_Work task_
Copy all of the data below without altering a single line.
# # # # # # #
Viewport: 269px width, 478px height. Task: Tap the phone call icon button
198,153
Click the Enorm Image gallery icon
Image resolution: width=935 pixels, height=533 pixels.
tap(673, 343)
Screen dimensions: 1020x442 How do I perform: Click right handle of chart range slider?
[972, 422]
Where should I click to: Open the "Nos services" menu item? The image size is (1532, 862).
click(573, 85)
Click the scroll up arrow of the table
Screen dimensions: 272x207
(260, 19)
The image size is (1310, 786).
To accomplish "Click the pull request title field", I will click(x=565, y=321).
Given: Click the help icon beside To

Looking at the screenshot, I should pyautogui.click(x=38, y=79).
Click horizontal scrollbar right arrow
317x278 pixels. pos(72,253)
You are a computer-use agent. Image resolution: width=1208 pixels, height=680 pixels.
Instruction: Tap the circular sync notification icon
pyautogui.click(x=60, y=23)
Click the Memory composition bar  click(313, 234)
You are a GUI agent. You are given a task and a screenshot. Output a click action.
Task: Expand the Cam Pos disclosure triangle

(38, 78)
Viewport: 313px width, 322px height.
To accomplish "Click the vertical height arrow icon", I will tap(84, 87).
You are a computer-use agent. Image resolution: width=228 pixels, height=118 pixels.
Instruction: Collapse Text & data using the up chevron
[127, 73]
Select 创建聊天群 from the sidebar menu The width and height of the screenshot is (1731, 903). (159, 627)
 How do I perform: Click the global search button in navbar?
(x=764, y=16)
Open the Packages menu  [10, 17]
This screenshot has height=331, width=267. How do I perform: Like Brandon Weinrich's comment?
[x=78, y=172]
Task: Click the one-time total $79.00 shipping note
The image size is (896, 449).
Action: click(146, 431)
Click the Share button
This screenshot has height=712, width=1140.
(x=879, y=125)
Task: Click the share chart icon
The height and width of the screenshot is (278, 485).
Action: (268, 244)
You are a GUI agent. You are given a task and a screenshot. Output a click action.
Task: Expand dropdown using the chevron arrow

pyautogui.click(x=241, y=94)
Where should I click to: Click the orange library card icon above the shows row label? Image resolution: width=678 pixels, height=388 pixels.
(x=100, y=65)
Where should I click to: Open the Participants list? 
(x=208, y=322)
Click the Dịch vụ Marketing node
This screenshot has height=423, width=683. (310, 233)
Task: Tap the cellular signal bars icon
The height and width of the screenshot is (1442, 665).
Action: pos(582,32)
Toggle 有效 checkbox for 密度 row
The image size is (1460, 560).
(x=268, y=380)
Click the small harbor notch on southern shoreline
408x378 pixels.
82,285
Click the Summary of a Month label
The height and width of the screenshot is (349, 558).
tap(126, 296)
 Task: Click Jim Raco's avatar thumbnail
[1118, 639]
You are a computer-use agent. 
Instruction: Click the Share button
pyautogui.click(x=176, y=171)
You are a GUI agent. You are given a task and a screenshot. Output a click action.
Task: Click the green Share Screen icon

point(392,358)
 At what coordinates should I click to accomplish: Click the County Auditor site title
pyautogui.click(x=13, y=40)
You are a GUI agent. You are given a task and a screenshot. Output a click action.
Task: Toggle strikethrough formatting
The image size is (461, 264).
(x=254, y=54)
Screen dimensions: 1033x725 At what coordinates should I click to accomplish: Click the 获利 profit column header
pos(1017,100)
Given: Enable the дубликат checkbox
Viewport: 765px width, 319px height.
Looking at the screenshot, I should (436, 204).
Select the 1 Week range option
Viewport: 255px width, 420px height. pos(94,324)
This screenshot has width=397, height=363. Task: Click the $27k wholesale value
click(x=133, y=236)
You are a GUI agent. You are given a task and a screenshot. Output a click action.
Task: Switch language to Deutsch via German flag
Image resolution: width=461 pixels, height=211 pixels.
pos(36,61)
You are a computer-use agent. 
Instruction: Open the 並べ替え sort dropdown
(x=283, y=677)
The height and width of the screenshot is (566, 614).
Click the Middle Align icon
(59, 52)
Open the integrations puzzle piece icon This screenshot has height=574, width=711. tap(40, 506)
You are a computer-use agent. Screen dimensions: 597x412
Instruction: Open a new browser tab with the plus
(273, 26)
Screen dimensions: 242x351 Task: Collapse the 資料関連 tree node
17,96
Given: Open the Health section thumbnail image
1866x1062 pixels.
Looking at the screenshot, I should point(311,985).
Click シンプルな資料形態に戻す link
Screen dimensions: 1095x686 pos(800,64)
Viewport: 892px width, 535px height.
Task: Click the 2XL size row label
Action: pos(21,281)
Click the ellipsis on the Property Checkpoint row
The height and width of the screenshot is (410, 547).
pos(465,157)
# # # # # # #
_Your response_
Viewport: 269px width, 478px height. Task: Tap the phone call icon button
198,153
Click the Enorm Image gallery icon
Image resolution: width=935 pixels, height=533 pixels.
tap(673, 343)
Screen dimensions: 1020x442 How do I perform: Click right handle of chart range slider?
[972, 422]
Where should I click to: Open the "Nos services" menu item? The image size is (1532, 862).
click(573, 85)
Click the scroll up arrow of the table
Screen dimensions: 272x207
(260, 19)
The image size is (1310, 786).
To accomplish "Click the pull request title field", I will click(x=565, y=321).
Given: Click the help icon beside To

Looking at the screenshot, I should pyautogui.click(x=38, y=79).
Click horizontal scrollbar right arrow
317x278 pixels. pos(72,253)
You are a computer-use agent. Image resolution: width=1208 pixels, height=680 pixels.
Instruction: Tap the circular sync notification icon
pyautogui.click(x=60, y=23)
Click the Memory composition bar  click(313, 234)
You are a GUI agent. You are given a task and a screenshot. Output a click action.
Task: Expand the Cam Pos disclosure triangle

(38, 78)
Viewport: 313px width, 322px height.
To accomplish "Click the vertical height arrow icon", I will tap(84, 87).
You are a computer-use agent. Image resolution: width=228 pixels, height=118 pixels.
Instruction: Collapse Text & data using the up chevron
[127, 73]
Select 创建聊天群 from the sidebar menu The width and height of the screenshot is (1731, 903). (159, 627)
 How do I perform: Click the global search button in navbar?
(x=764, y=16)
Open the Packages menu  [10, 17]
This screenshot has height=331, width=267. How do I perform: Like Brandon Weinrich's comment?
[x=78, y=172]
Task: Click the one-time total $79.00 shipping note
The image size is (896, 449).
Action: click(146, 431)
Click the Share button
This screenshot has height=712, width=1140.
(x=879, y=125)
Task: Click the share chart icon
The height and width of the screenshot is (278, 485).
Action: (268, 244)
You are a GUI agent. You are given a task and a screenshot. Output a click action.
Task: Expand dropdown using the chevron arrow

pyautogui.click(x=241, y=94)
Where should I click to: Click the orange library card icon above the shows row label? Image resolution: width=678 pixels, height=388 pixels.
(x=100, y=65)
Where should I click to: Open the Participants list? 
(x=208, y=322)
Click the Dịch vụ Marketing node
This screenshot has height=423, width=683. (310, 233)
Task: Tap the cellular signal bars icon
The height and width of the screenshot is (1442, 665).
Action: pos(582,32)
Toggle 有效 checkbox for 密度 row
The image size is (1460, 560).
(x=268, y=380)
Click the small harbor notch on southern shoreline
408x378 pixels.
82,285
Click the Summary of a Month label
The height and width of the screenshot is (349, 558).
tap(126, 296)
 Task: Click Jim Raco's avatar thumbnail
[1118, 639]
You are a computer-use agent. 
Instruction: Click the Share button
pyautogui.click(x=176, y=171)
You are a GUI agent. You are given a task and a screenshot. Output a click action.
Task: Click the green Share Screen icon

point(392,358)
 At what coordinates should I click to accomplish: Click the County Auditor site title
pyautogui.click(x=13, y=40)
You are a GUI agent. You are given a task and a screenshot. Output a click action.
Task: Toggle strikethrough formatting
The image size is (461, 264).
(x=254, y=54)
Screen dimensions: 1033x725 At what coordinates should I click to accomplish: Click the 获利 profit column header
pos(1017,100)
Given: Enable the дубликат checkbox
Viewport: 765px width, 319px height.
Looking at the screenshot, I should (436, 204).
Select the 1 Week range option
Viewport: 255px width, 420px height. pos(94,324)
This screenshot has width=397, height=363. Task: Click the $27k wholesale value
click(x=133, y=236)
You are a GUI agent. You are given a task and a screenshot. Output a click action.
Task: Switch language to Deutsch via German flag
Image resolution: width=461 pixels, height=211 pixels.
pos(36,61)
You are a computer-use agent. 
Instruction: Open the 並べ替え sort dropdown
(x=283, y=677)
The height and width of the screenshot is (566, 614).
Click the Middle Align icon
(59, 52)
Open the integrations puzzle piece icon This screenshot has height=574, width=711. tap(40, 506)
You are a computer-use agent. Screen dimensions: 597x412
Instruction: Open a new browser tab with the plus
(273, 26)
Screen dimensions: 242x351 Task: Collapse the 資料関連 tree node
17,96
Given: Open the Health section thumbnail image
1866x1062 pixels.
Looking at the screenshot, I should point(311,985).
Click シンプルな資料形態に戻す link
Screen dimensions: 1095x686 pos(800,64)
Viewport: 892px width, 535px height.
Task: Click the 2XL size row label
Action: pos(21,281)
Click the ellipsis on the Property Checkpoint row
The height and width of the screenshot is (410, 547).
pos(465,157)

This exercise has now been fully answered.